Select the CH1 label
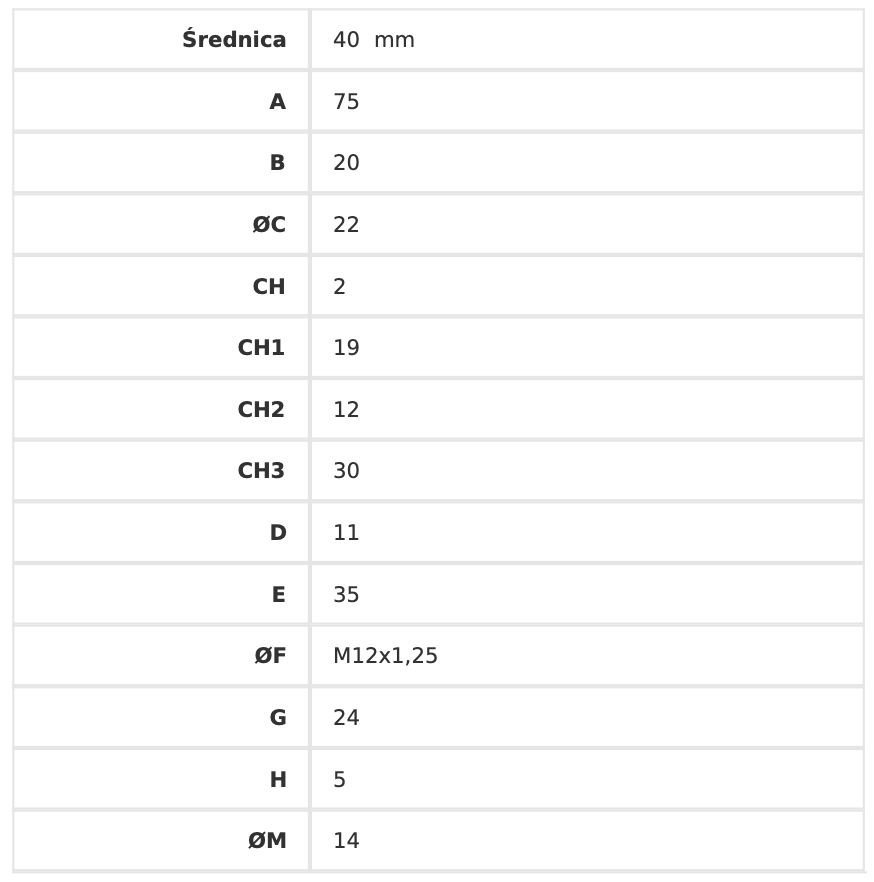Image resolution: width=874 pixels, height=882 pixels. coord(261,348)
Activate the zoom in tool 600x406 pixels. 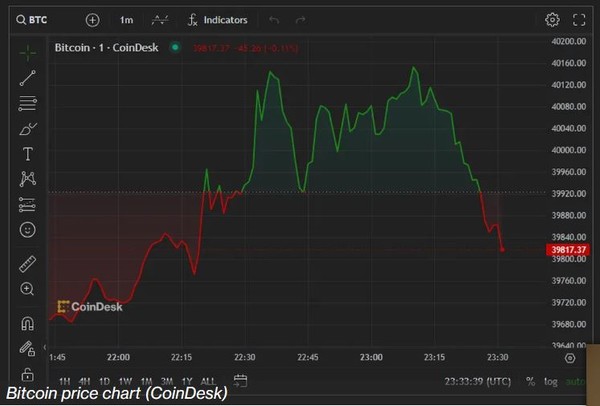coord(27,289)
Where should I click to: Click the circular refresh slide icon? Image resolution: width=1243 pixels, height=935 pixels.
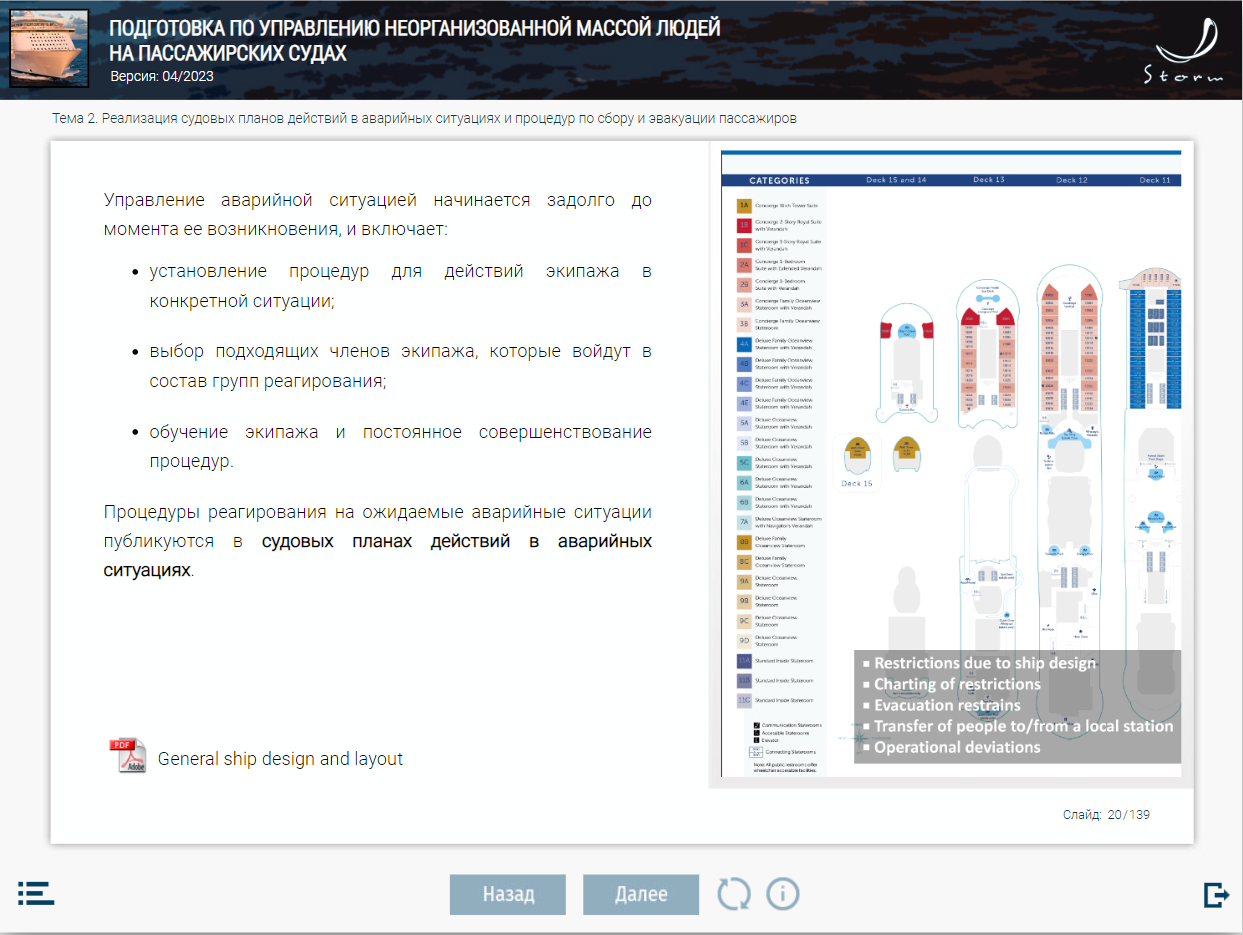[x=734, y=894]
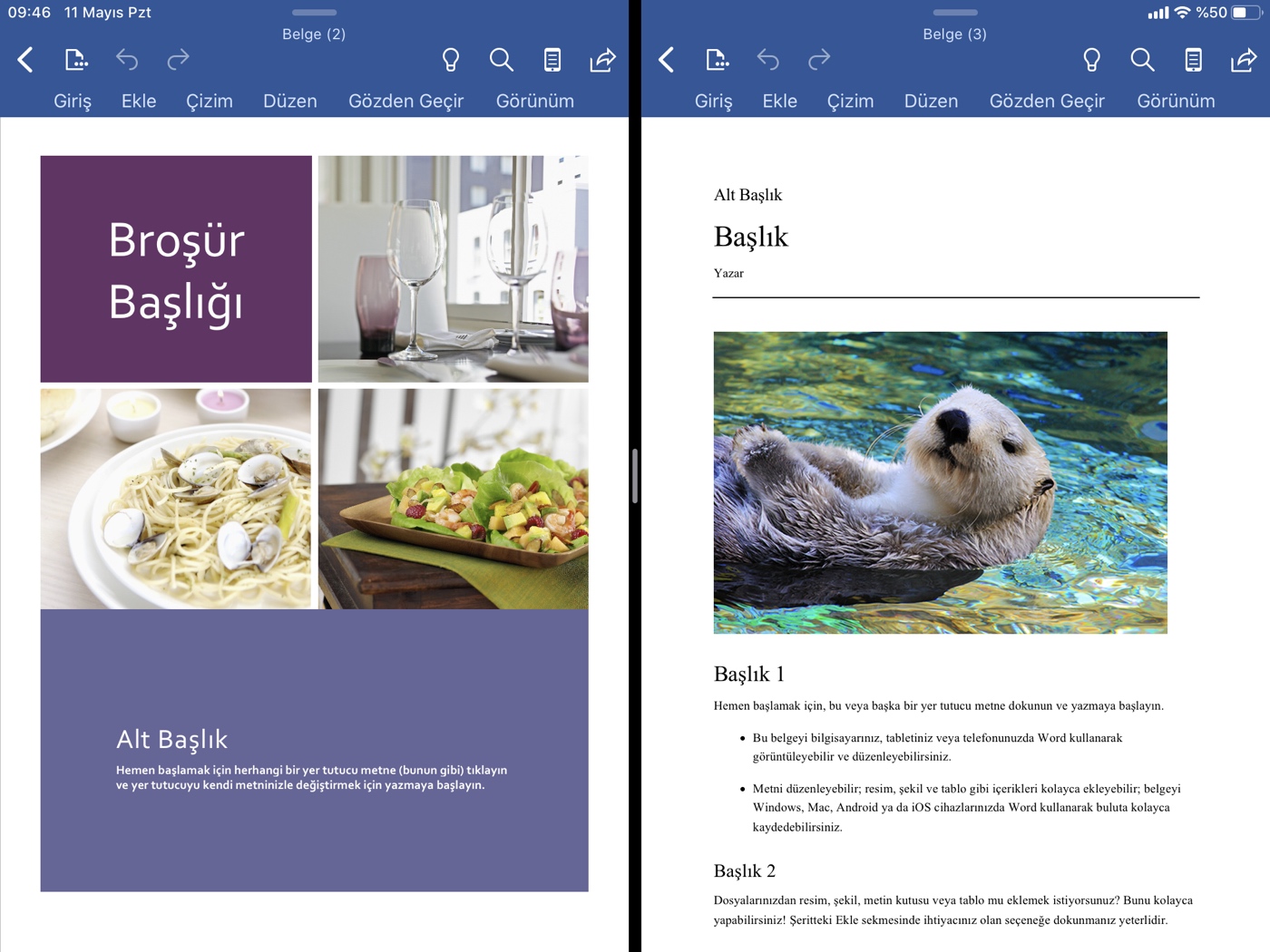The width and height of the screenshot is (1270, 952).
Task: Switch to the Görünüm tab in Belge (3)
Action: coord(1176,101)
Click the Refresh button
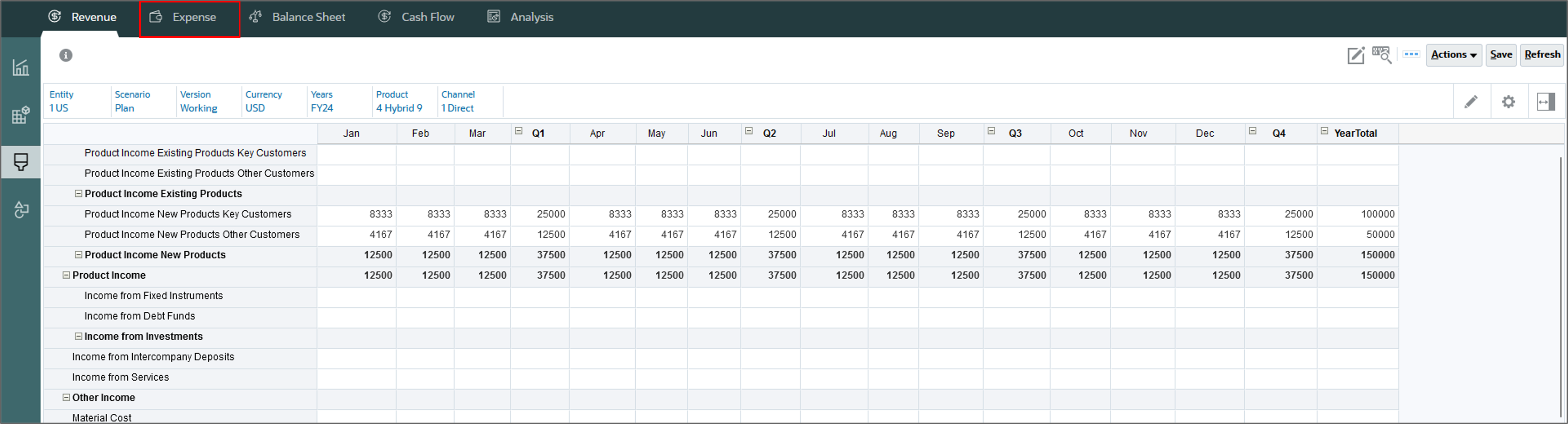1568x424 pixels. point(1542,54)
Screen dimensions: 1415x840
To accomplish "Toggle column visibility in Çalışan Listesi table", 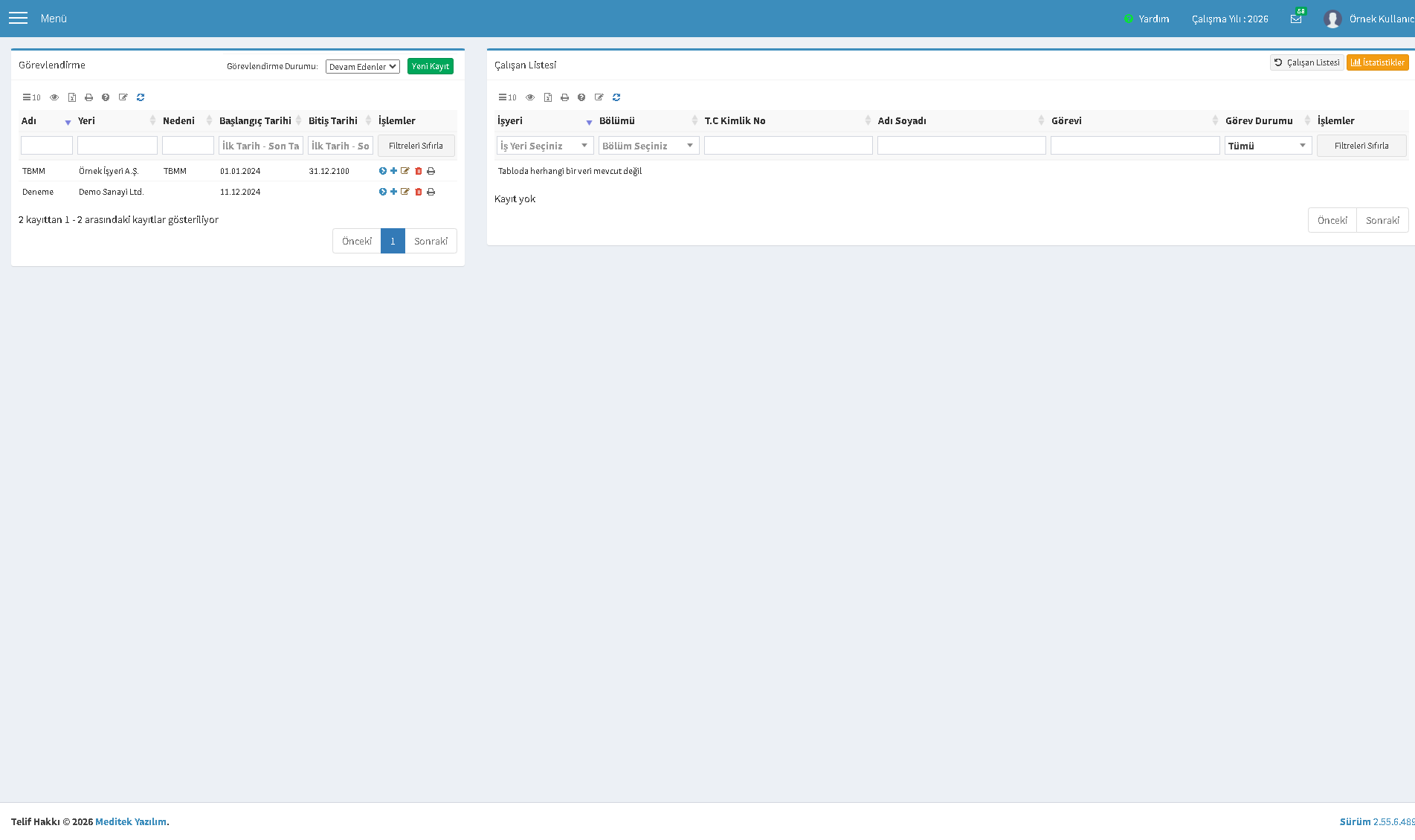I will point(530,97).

Problem to solve:
Return everything in the data from the line containing "Where should I" down to the line containing "1568x424 pixels. point(1542,54)", exactly as it appears, without the pictures.

Expected answer:
Where should I click to: Click the circular refresh slide icon? Image resolution: width=1243 pixels, height=935 pixels.
[x=734, y=894]
The width and height of the screenshot is (1270, 952).
Task: Switch to the Görünüm tab in Belge (3)
Action: coord(1176,101)
Click the Refresh button
1568x424 pixels. point(1542,54)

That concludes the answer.